Essentially, she said, her Ministry’s aim is to use a fresh approach to create a good life for all Guyanese. “What is crucial is that as a country, we have to forge an enduring national consensus going forward on the broad objectives of our country’s development,” the Minister said. In moving the process forward, the Minister stated that the government is under no illusion that the task ahead is easy, since Guyana is a product of many streams of history and culture. “We have to build one national identity out of multiple identities based on class, gender, sexual orientation, age, language, geographic location and religion,” she said.
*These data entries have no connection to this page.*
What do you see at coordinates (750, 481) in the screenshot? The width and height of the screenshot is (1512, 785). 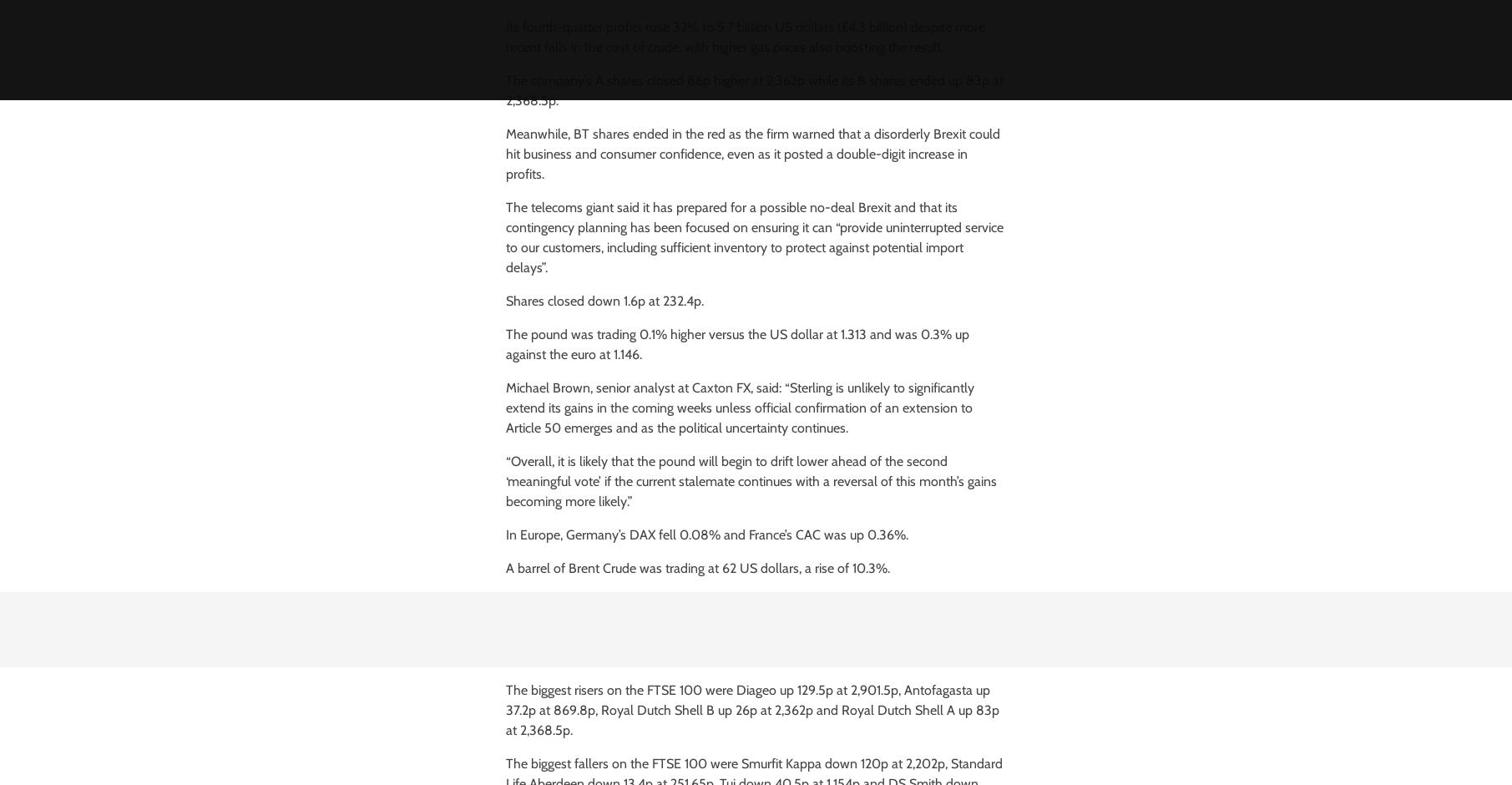 I see `'“Overall, it is likely that the pound will begin to drift lower ahead of the second ‘meaningful vote’ if the current stalemate continues with a reversal of this month’s gains becoming more likely.”'` at bounding box center [750, 481]. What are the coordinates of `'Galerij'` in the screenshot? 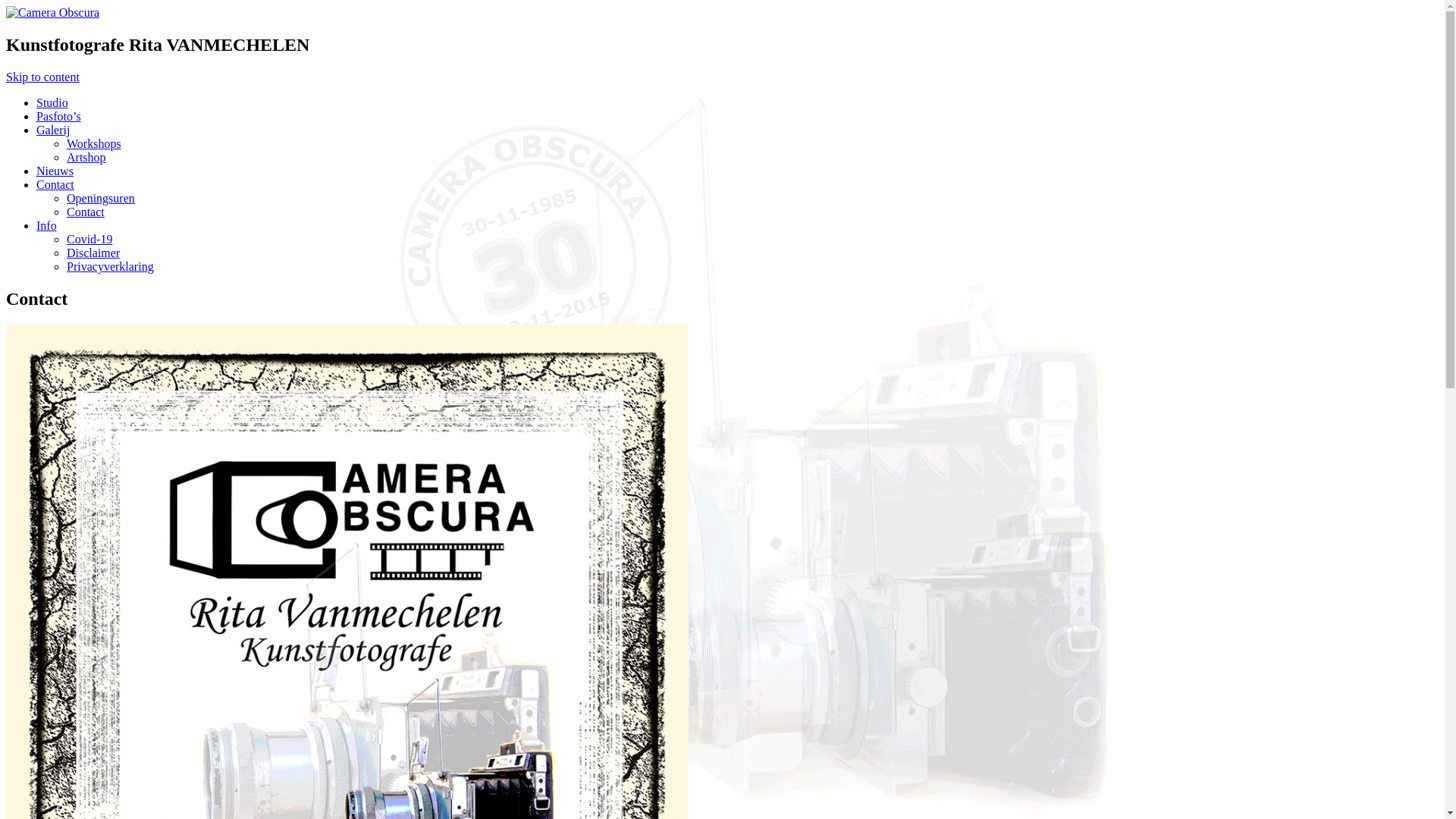 It's located at (53, 129).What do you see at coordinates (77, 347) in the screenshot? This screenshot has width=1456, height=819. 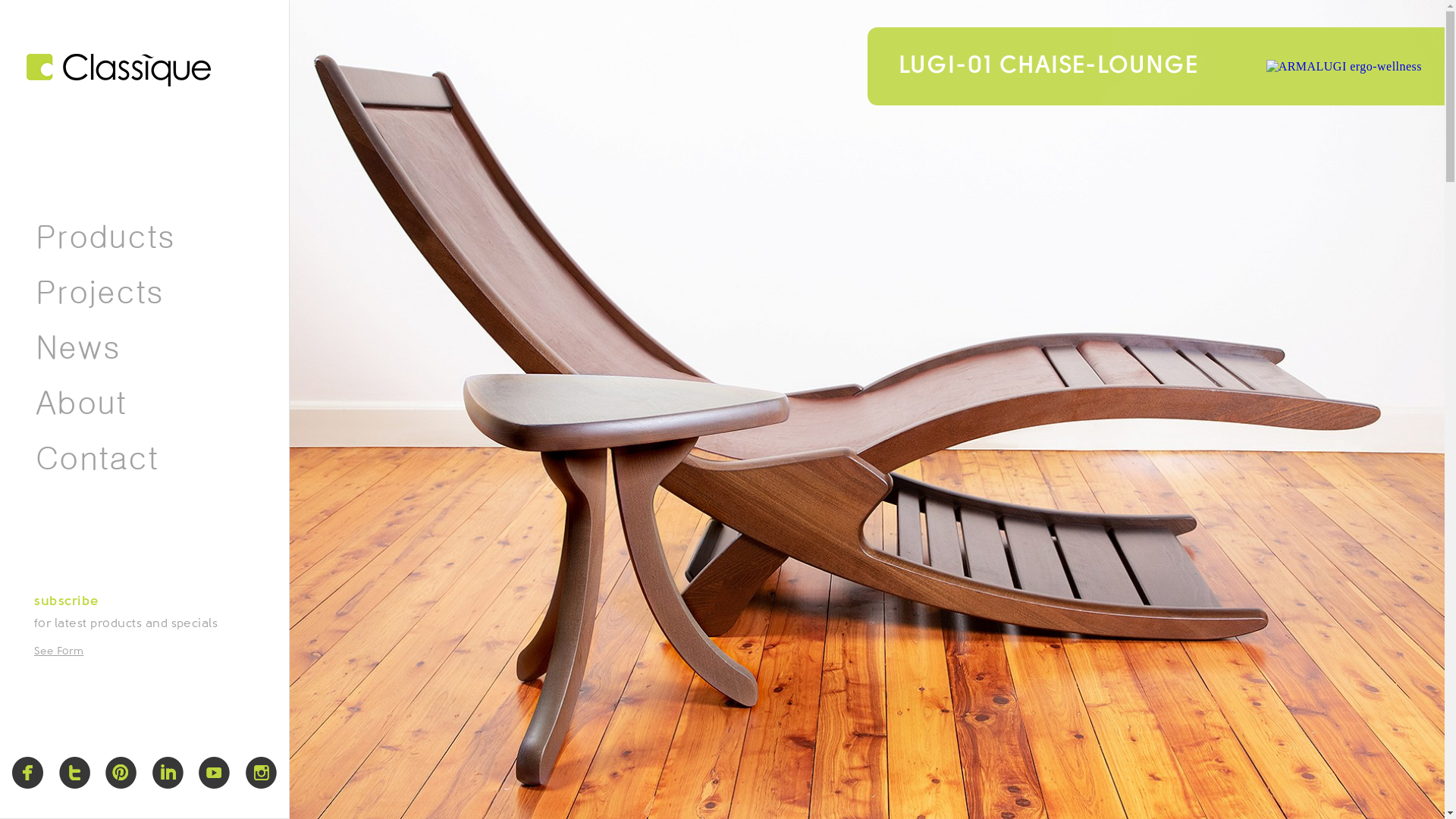 I see `'News'` at bounding box center [77, 347].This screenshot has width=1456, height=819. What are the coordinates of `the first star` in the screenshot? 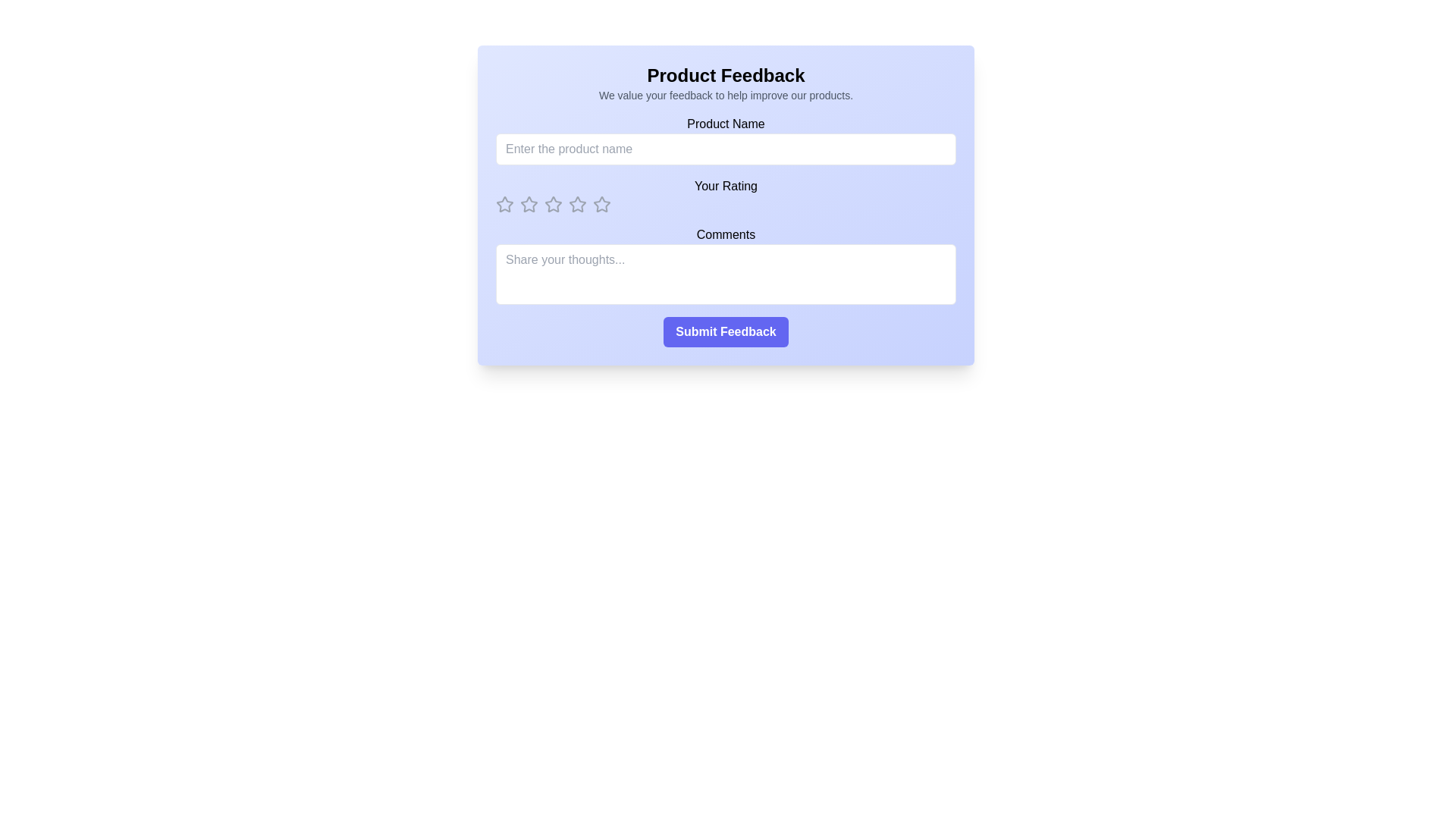 It's located at (505, 205).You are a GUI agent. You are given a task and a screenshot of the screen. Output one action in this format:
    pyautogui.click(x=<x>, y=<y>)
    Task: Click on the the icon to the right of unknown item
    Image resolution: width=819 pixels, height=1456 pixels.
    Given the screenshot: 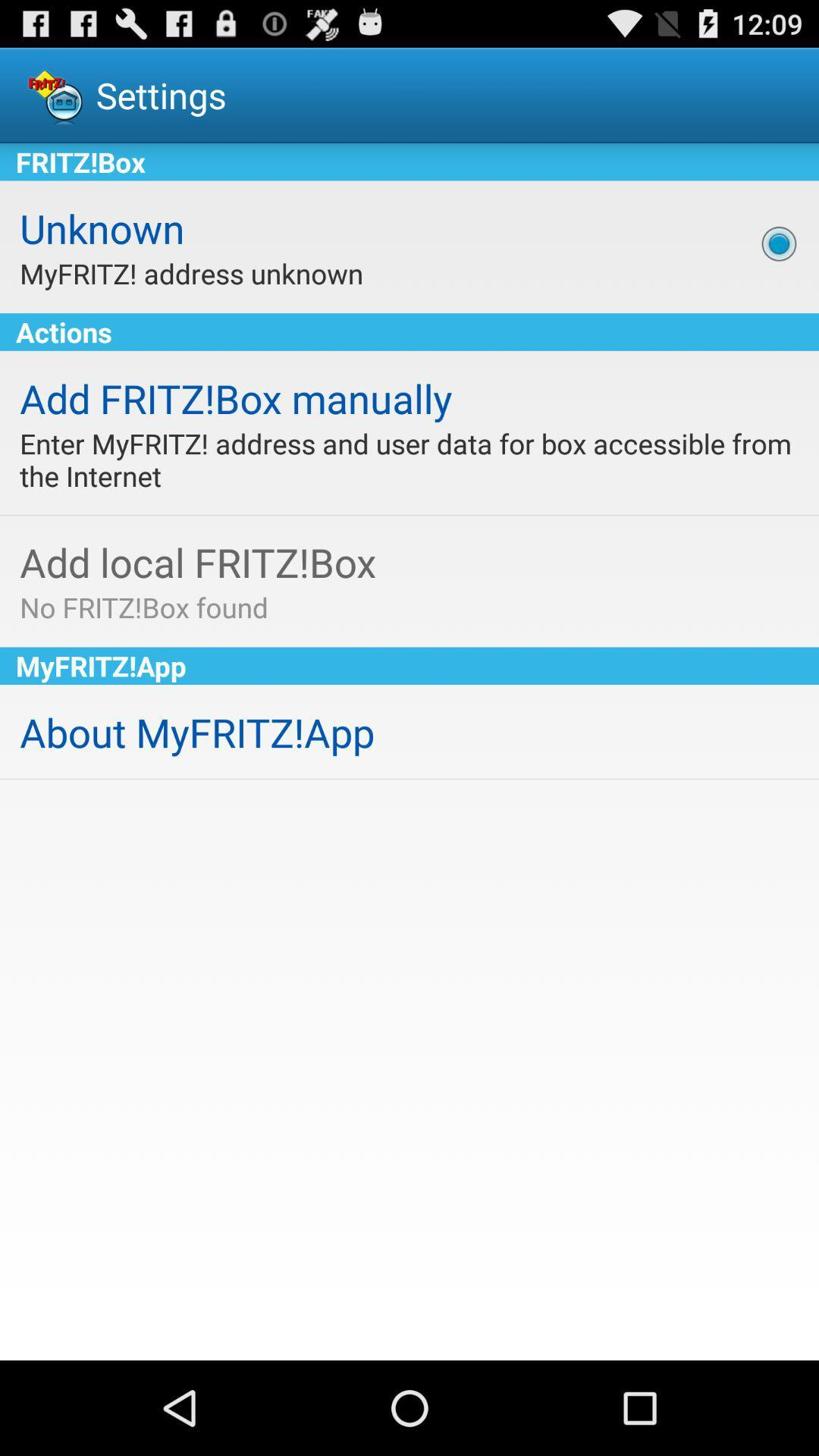 What is the action you would take?
    pyautogui.click(x=779, y=243)
    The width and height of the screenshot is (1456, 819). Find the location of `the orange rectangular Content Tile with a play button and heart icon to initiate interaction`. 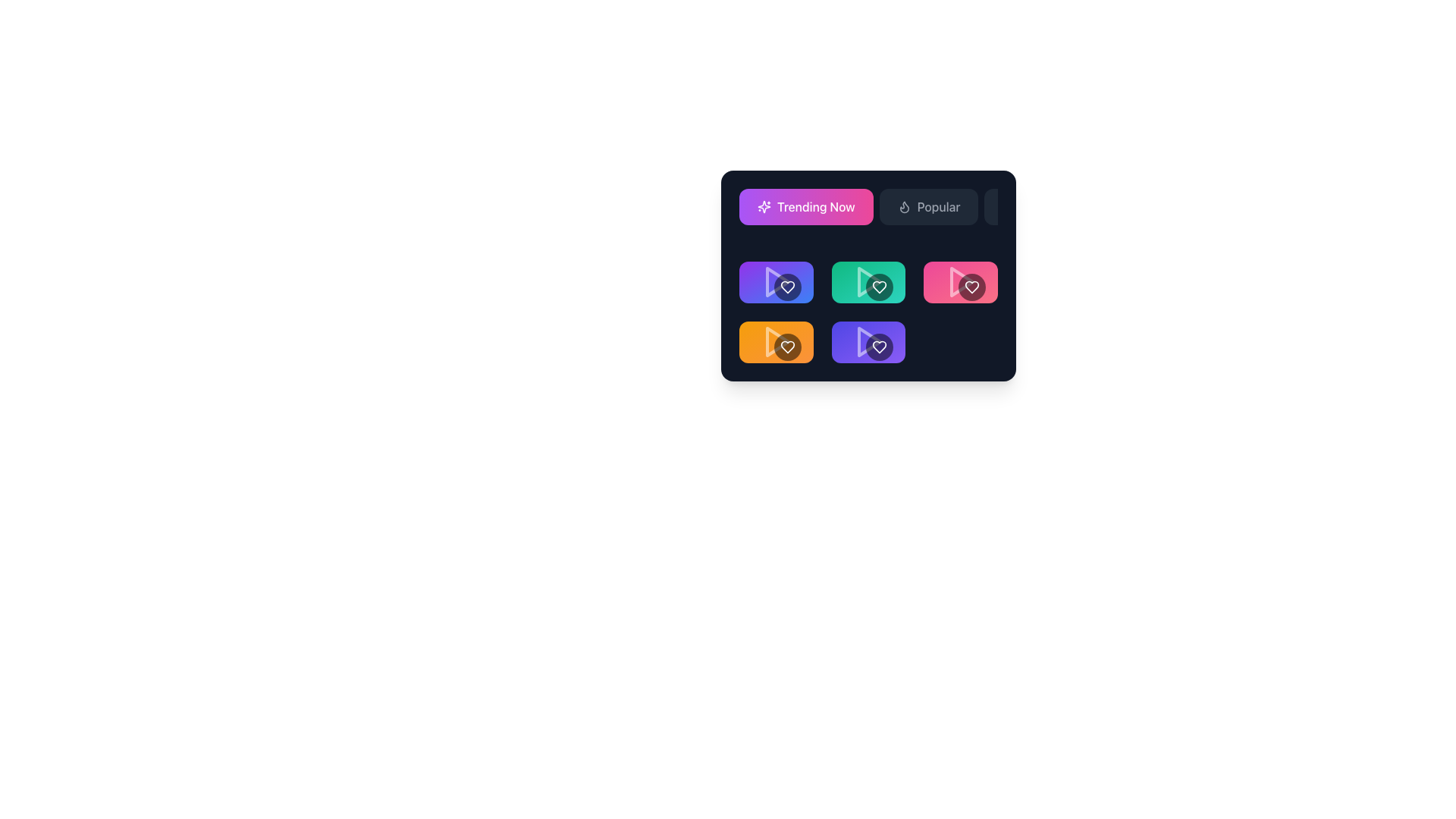

the orange rectangular Content Tile with a play button and heart icon to initiate interaction is located at coordinates (776, 342).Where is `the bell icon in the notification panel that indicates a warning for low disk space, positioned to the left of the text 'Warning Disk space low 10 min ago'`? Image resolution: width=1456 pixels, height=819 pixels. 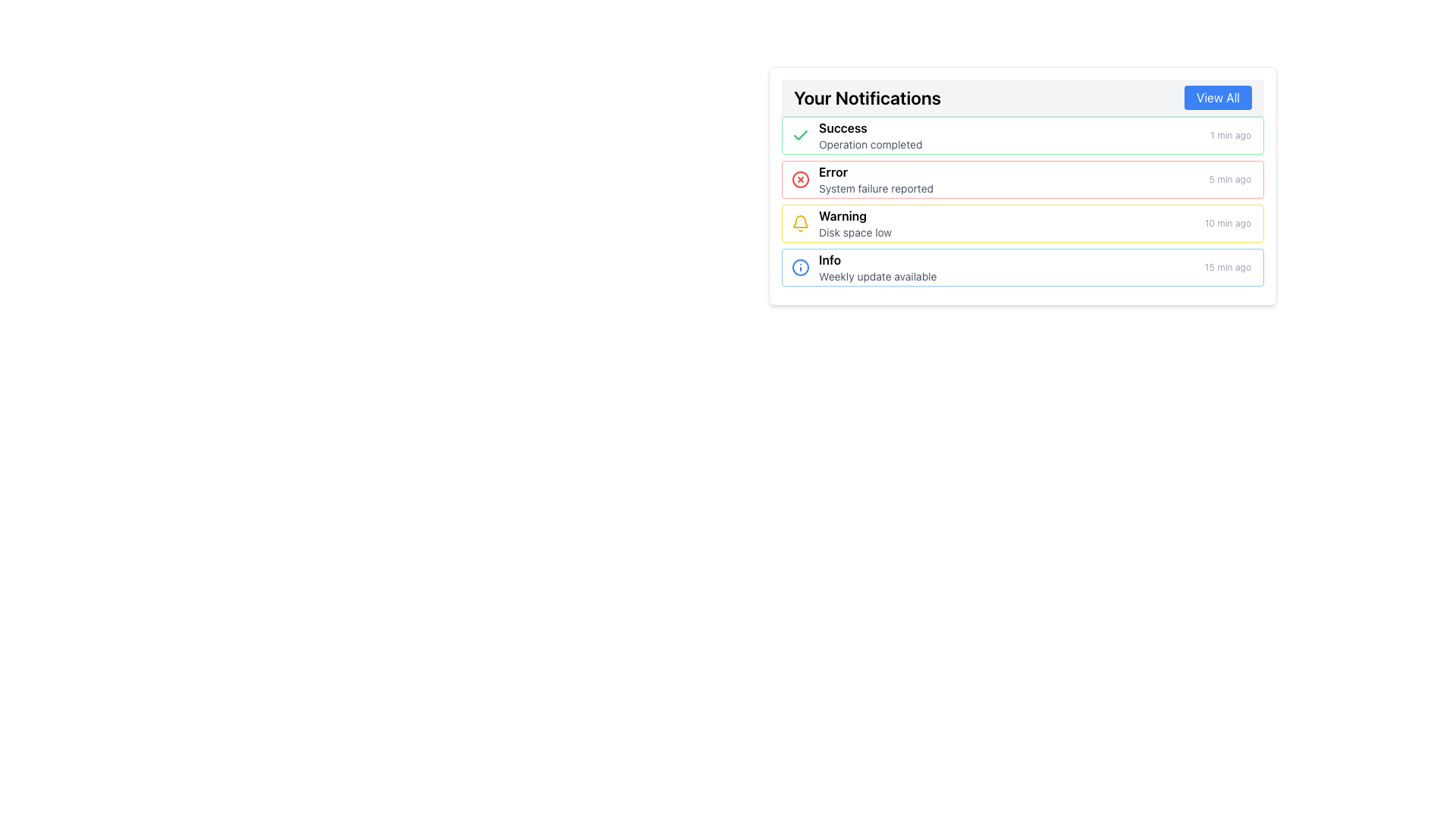 the bell icon in the notification panel that indicates a warning for low disk space, positioned to the left of the text 'Warning Disk space low 10 min ago' is located at coordinates (800, 223).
Former Commonwealth, Secretary General, Sir Shridat Ramphal, who also presented at the auspicious event, applauded the government’s efforts, calling for steps to be taken to incorporate the fostering of social cohesion from an early stage into the school system. Sir Ramphal said he believes that social cohesion is not something that is likely to take place spontaneously.

“It will be required to be nurtured from the sound educational roots. To this end, there should be instituted, as an integral part of primary education, a course in civics,” he said.

He added that after due consideration with the teaching profession, religious leaders and other interested parties a standard text book on the subject should be provided. “The aim should be to provide all pupils receiving primary education with a broad knowledge and appreciation of the historical and constitutional basis of the state,” he said.

Meanwhile, British High Commissioner to Guyana, His Excellency James Quinn, in his remarks, applauded the government of Guyana for hosting the event and most importantly for establishing the Ministry of Social Cohesion. These the High Commissioner said are encouraging steps in seeking to promote a stable, secure and prosperous Guyana.

“We are all aware that it will take a long term strategic effort to address social cohesion here and that will not reap overnight success. But it is an important start and one which we should all encourage and support,” High Commissioner Quinn said. Similar sentiments were expressed by UNDP Resident Representative, Ms. Khadija Musa, who stated that the move by the new administration is a very bold one.

The United Nations Development Programme (UNDP) and the British High Commission, Georgetown; together financed today’s event, which was held under the theme “Social Cohesion for lasting peace and Unity”. Leading up to today’s event, outreaches were held in all administrative regions with the aim of sensitising citizens and getting their input for the crafting of a policy frame work, taking Guyana into 20/20.